Load privileges

This feature was released in Neo4j 5.13.

This section explains how to use Cypher to manage load privileges. All load privileges apply to the whole system. Like DBMS privileges, they do not belong to one specific database or graph. For more details on the differences between graphs, databases, and the DBMS, refer to Cypher Manual → Cypher and Neo4j.

privileges grant and deny syntax load privileges
Figure 1. Syntax of GRANT and DENY load Privileges

The load privileges apply to the Cypher LOAD CSV clause, deciding whether or not the data can be loaded from the given source.

The load privileges are assigned using Cypher administrative commands. They can be granted, denied, and revoked in the same way as other privileges. For more details, see RBAC and fine-grained privileges.

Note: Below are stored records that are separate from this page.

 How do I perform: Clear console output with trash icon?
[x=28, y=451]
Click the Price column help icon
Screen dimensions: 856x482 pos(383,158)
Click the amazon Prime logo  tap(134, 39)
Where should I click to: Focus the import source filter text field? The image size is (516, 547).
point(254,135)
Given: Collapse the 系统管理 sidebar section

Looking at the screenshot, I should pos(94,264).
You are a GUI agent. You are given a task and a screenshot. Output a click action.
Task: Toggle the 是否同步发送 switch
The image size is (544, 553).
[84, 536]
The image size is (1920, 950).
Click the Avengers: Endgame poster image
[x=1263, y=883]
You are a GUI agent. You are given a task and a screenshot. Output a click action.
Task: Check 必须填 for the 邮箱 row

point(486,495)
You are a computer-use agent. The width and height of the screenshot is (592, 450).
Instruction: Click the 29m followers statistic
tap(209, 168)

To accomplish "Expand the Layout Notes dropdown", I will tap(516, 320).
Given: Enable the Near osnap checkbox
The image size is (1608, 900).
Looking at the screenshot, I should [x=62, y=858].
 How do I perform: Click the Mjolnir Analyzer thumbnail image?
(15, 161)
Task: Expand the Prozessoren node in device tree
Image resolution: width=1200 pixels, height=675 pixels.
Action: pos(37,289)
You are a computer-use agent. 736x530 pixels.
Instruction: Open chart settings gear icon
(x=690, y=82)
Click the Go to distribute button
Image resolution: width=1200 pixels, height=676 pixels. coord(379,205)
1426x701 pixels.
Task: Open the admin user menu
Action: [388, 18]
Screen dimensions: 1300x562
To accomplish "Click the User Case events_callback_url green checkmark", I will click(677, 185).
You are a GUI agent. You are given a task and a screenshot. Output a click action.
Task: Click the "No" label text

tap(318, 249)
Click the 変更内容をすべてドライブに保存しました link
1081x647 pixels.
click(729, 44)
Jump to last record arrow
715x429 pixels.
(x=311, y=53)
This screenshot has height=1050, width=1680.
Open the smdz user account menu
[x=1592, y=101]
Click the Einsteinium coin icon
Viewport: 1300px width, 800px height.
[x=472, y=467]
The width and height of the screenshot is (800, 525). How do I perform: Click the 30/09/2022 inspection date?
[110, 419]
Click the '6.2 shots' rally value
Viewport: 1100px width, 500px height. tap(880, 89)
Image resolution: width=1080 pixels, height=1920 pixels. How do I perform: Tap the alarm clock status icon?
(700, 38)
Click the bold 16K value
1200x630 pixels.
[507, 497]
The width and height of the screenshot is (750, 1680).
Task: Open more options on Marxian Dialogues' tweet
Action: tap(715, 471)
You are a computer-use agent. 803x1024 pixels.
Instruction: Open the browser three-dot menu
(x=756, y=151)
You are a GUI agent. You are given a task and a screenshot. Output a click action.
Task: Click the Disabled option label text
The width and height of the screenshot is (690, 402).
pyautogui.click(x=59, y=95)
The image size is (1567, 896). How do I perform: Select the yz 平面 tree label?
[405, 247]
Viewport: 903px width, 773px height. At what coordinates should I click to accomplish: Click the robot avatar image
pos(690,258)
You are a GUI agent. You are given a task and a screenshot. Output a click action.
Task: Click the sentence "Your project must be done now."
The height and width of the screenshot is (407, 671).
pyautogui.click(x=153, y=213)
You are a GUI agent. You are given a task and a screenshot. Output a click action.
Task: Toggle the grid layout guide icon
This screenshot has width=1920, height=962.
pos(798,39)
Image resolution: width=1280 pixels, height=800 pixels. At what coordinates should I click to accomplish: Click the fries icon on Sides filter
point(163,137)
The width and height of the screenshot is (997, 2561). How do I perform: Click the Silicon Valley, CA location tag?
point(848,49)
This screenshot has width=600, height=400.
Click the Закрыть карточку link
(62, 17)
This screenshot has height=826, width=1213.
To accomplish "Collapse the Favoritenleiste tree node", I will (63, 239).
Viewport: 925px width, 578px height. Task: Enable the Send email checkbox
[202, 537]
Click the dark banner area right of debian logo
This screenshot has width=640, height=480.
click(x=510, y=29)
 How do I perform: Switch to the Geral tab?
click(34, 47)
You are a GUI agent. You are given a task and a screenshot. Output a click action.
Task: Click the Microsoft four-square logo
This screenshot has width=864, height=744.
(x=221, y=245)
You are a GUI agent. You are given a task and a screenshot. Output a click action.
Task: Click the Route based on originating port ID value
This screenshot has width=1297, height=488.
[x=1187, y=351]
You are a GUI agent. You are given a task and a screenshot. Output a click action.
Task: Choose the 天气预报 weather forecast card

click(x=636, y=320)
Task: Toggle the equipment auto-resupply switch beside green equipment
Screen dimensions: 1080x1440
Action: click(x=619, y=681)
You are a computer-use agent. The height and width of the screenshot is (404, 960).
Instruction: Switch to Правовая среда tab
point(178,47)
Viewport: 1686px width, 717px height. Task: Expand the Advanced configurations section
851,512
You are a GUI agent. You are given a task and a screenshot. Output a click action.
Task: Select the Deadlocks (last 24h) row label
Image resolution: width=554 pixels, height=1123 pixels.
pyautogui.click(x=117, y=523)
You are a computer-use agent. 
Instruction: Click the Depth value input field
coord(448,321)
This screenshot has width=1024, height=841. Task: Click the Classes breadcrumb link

Table 1. Load privileges command syntax
Command Description 
GRANT [IMMUTABLE] LOAD
  ON ALL DATA
  TO role[, ...]

Enables the specified roles to load external data in queries.

More details about the syntax descriptions can be found Cypher syntax for administration commands.

Unlike other privileges, the LOAD privilege is not granted, denied, or revoked on DBMS, Database, or Graph, but instead on the data source to load from. Adding ON ALL DATA means a role has the privilege to load data from all sources.

The ALL DATA privilege

The load privilege on ALL DATA enables or disables loading data. If granted, the user can load data from any source. If missing or denied, no data can be loaded at all.

For example, the below query grants users with the role roleLoadAllData the ability to load data with LOAD CSV:

GRANT LOAD ON ALL DATA TO roleLoadAllData

The below query lists all privileges for the role roleLoadAllData as commands:

SHOW ROLE roleLoadAllData PRIVILEGES AS COMMANDS
Table 2. Result
command

"GRANT LOAD ON ALL DATA TO `roleLoadAllData`"

Rows: 1

The LOAD ON ALL DATA privilege is granted to the PUBLIC role by default.